### RECORDS FOR THE EXERCISE
= Beginning of Section =
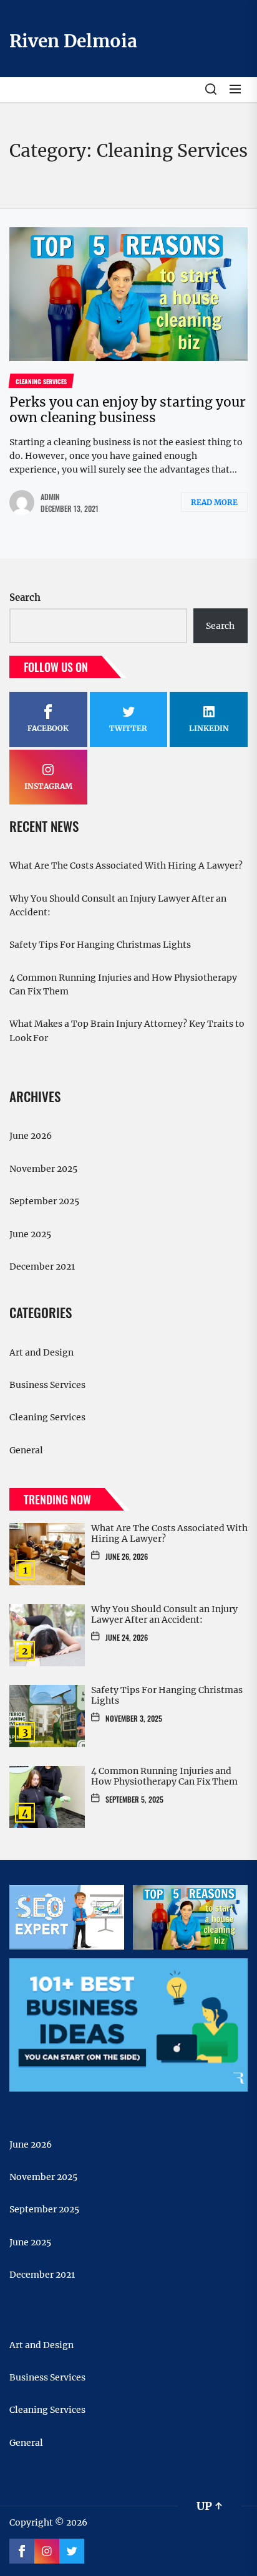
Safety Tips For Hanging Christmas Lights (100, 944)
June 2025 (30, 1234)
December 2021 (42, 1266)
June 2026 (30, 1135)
= End of Section =
= Beginning of Section =
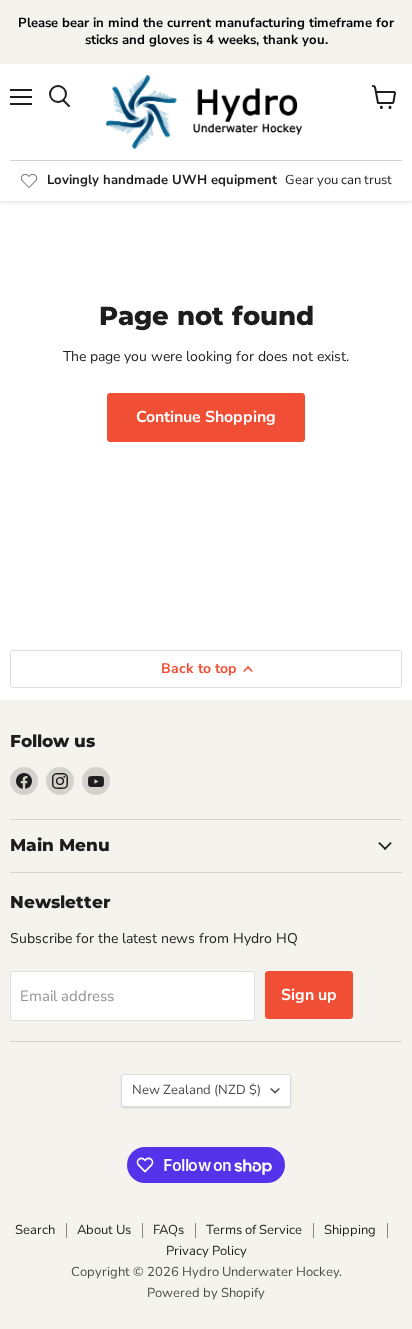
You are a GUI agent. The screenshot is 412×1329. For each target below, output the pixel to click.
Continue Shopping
= End of Section =
### WHAT IS BEING ASKED
Nothing but the lines above from the one containing "Safety Tips For" through the one containing "June 2026 (30, 1135)" should appear in the answer, each repeated exactly.

### WRITTEN RESPONSE
Safety Tips For Hanging Christmas Lights (100, 944)
June 2025 (30, 1234)
December 2021 (42, 1266)
June 2026 (30, 1135)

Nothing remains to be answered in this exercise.